Layering data over reality has huge potential. However, the current on-the-go AR experience is not ideal. Do you see any alternatives and what are they?

Alternatives to Alternative Reality? I guess that takes us back to reality! I think AR technology has some very appropriate uses (leaving notes, thoughts, reviews, and images for others to find, comments about a piece of art, a historical location or other meaningful place, etc.). However, the current apps that use AR are not providing new capabilities. If I want to know where to get a decent meal, a list of restaurants, maps, and reviews are certainly acceptable, and AR is not necessarily needed. Currently, it’s easier to understand abstract representations through the written word rather than rely on alternative reality.

Eventually, AR technology will catch up, and developers will find new ways to use it. But I do fear the potential visual spam that may result. Can you imagine looking into your screen to find 12 layers of ads and arrows floating around?

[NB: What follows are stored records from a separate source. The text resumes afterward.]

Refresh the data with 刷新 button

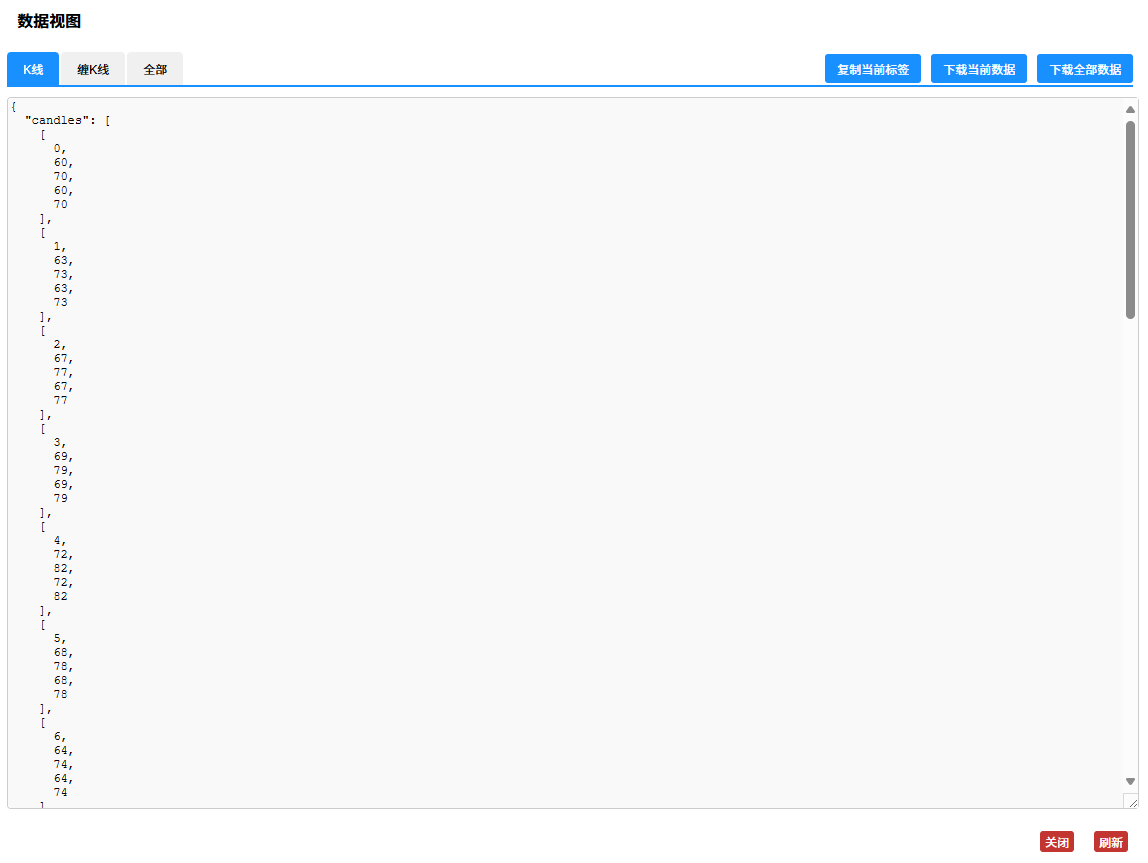(1110, 842)
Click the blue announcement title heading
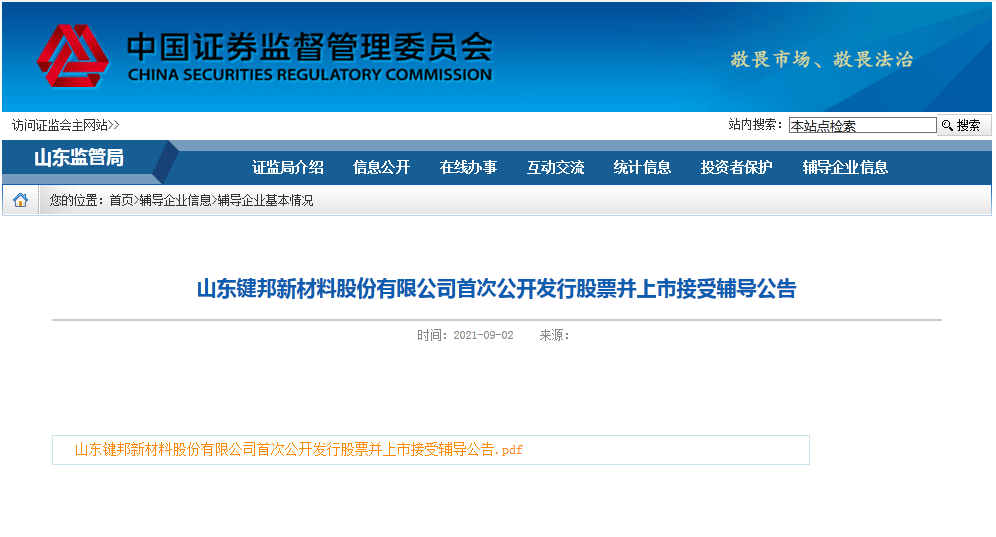Screen dimensions: 996x537 496,290
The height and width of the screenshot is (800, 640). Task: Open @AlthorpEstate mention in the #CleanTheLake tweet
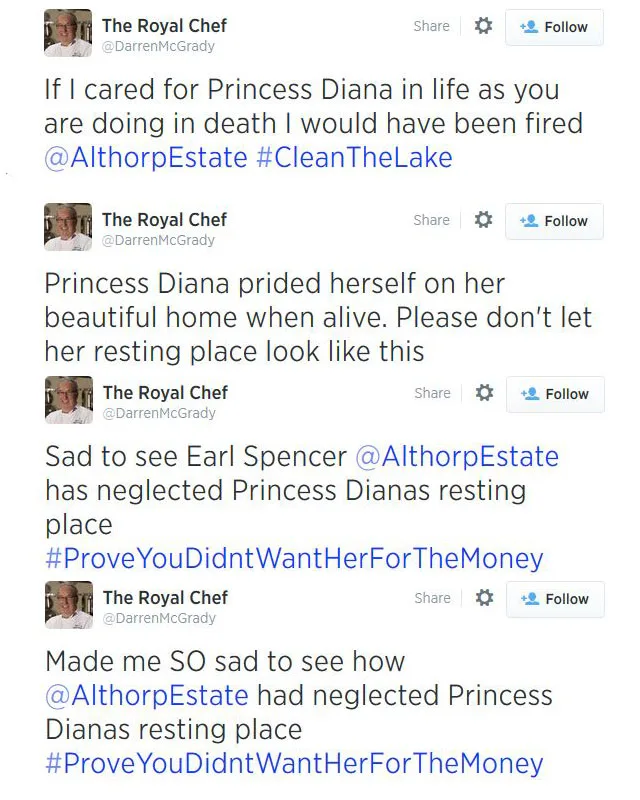click(145, 157)
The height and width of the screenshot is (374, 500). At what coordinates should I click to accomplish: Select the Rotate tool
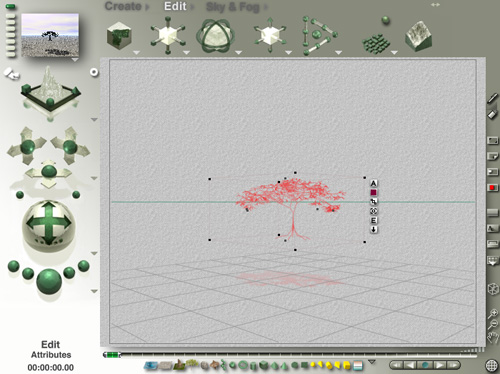tap(216, 36)
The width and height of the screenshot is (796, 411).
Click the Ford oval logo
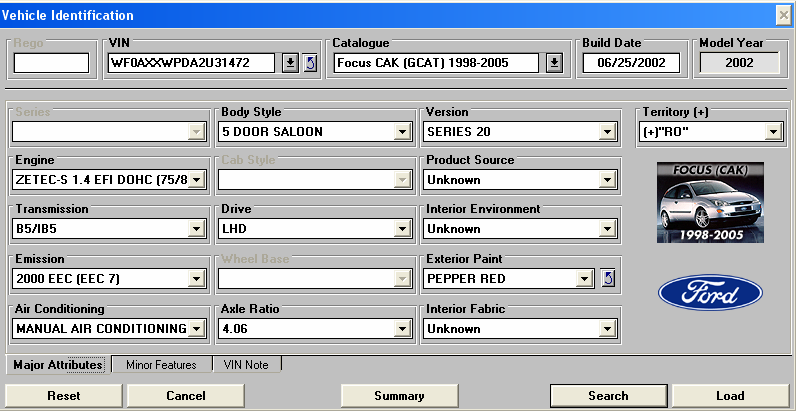point(710,293)
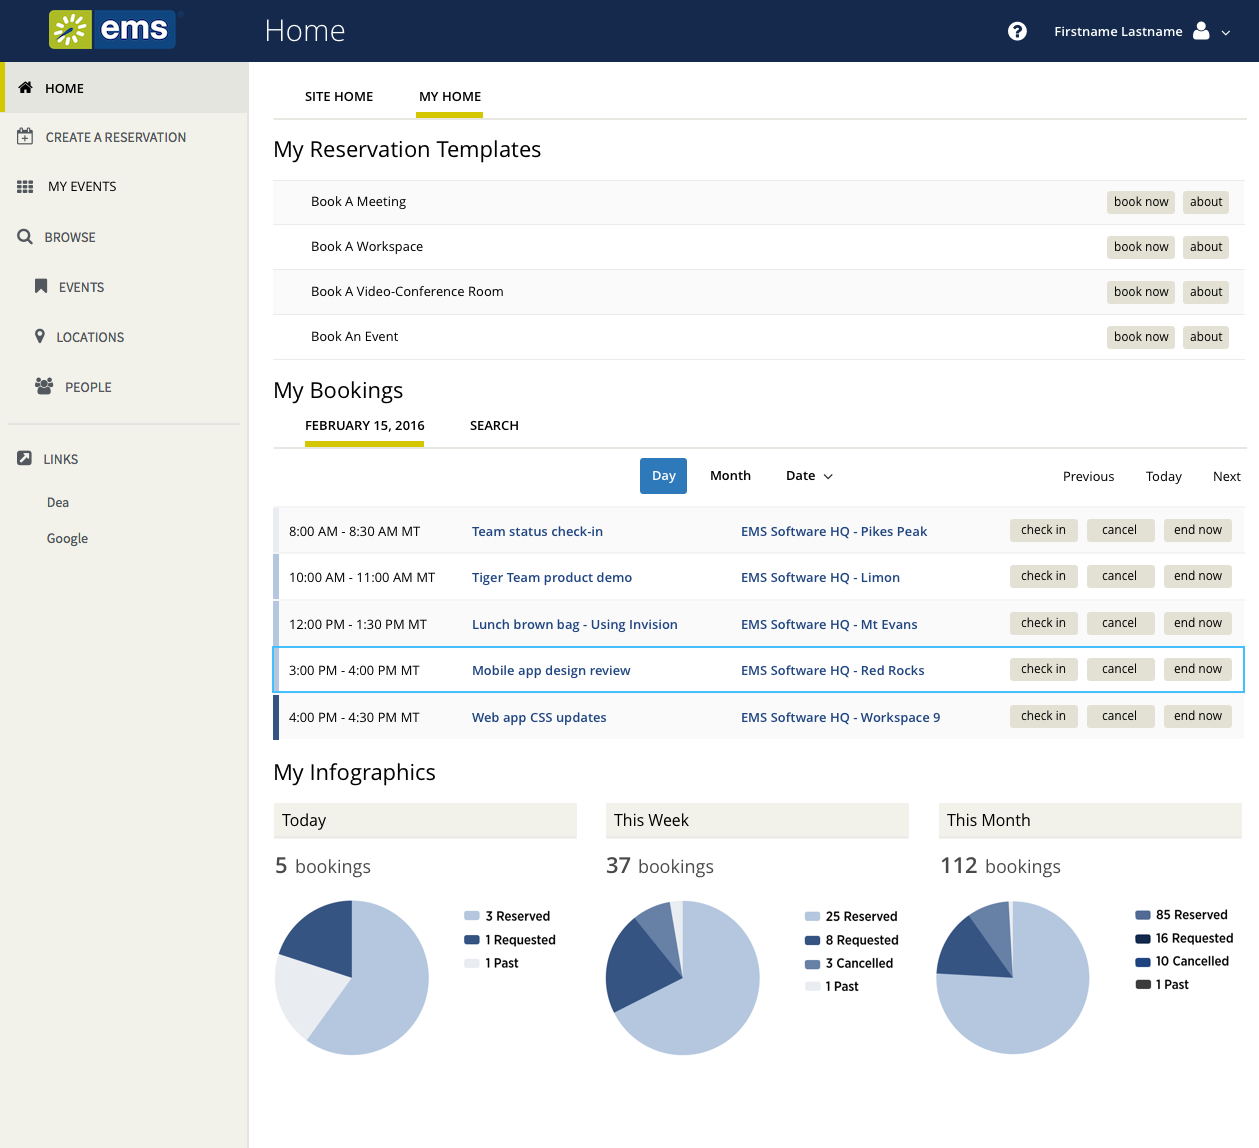Viewport: 1259px width, 1148px height.
Task: Click the My Events grid icon
Action: tap(25, 187)
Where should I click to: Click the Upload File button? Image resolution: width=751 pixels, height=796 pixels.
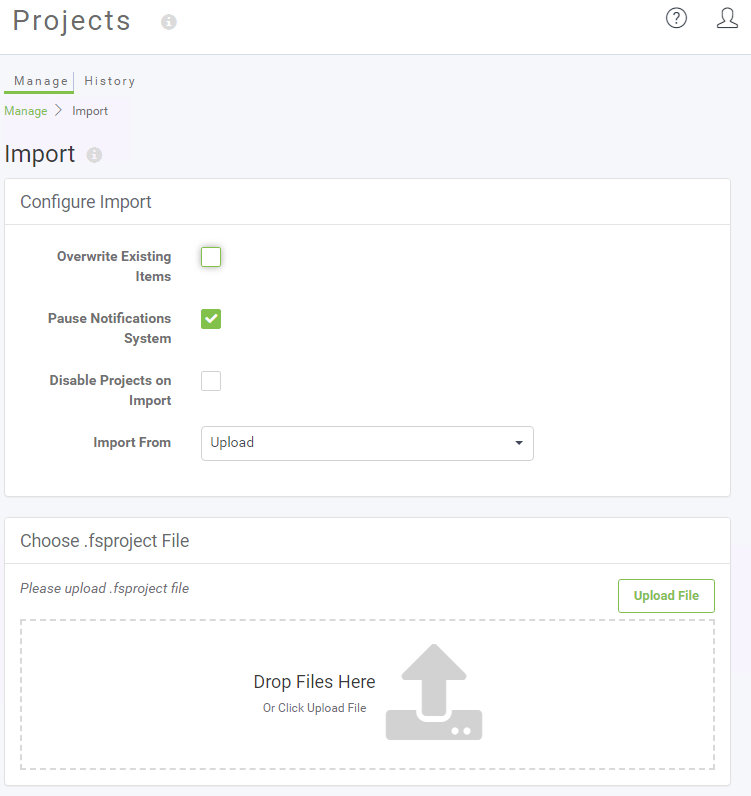(666, 595)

The situation could be similar to neon signs, which were once seen as a great new technology to grab attention, differentiate, and direct. Now, take a look down a busy urban street at night, and all you see is neon noise.

On the flip side of potential info-overload, there are great opportunities to create new ways of helping people filter and curate their environment — in a way that keeps them informed without being overwhelmed.

The mobile device is part of a growing ecosystem of screens. Interaction is everywhere. How do brands wrap their heads around this and design immersive transmedia experiences with this in mind?

Technical challenges certainly exist around multi-screen convergence. Again, an integrated hardware/software design process can help. The first step toward creating a consistent experience is to develop a thoughtful set of human-centered design principles.

These principles can act as the foundation for all services and design activities, no matter what the platform, helping steer and evaluate concept development, iteration, and implementation. This ensures the creation of human-centered concepts, for which technical solutions should then be explored. But because most companies are tech-driven, development usually happens in the opposite order. The company then jumps through hoops to create a branded connection with people, which is difficult. With a human-centered approach, branded behaviors or brand moments leave a lot of room for exploration: Designers can find new ways to support a brand beyond the static visuals by creating actions, activities, and moments that resonate with the company’s mission.

These actions, activities, and moments are often physical, like the closing of a clamshell phone or the pinch-to-zoom functionality that everyone associates with Apple. Sound design, or sonic mnemonics, is another area for transmedia brand resonance. Remember sitting on an airplane a few years ago — landing in Brazil, India, China, or anywhere in Europe — and hearing the Nokia phone startup sound ring throughout the cabin as everyone turned on their phones? This is powerful brand resonance. The mobile phone is an inherently audio device, and there are currently very few trademarked/protected sounds. IDEO has integrated sound design into its design process, and we now have a sound designer in house.

Finally, what developments in mobile do you personally have an eye on?

I’m attracted to anything that has large-scale sustainable impact. I look around IDEO and am inspired by mobile innovation in energy/clean tech, behavioral change, wireless health and financial services. Mobile as a platform has the potential to provide systemic solutions to very significant problems.

Any favorite apps?

For me, it’s less about the app itself and more about what people do with them. I believe the best mobile experiences are generated by passionate users. They take simple technologies and build new amazing experiences, which can then be shared with others. We’ve seen artists turn a simple paint program into beautiful artistic creations, worthy of magazine covers. We've read SMS books and poems. We’ve seen people use barcode scanner technology to inform consumers of products’ carbon footprints. We’ve seen SMS short codes used to collect millions of dollars for human relief efforts. People create their own experiences, and the apps are just the underlying technology.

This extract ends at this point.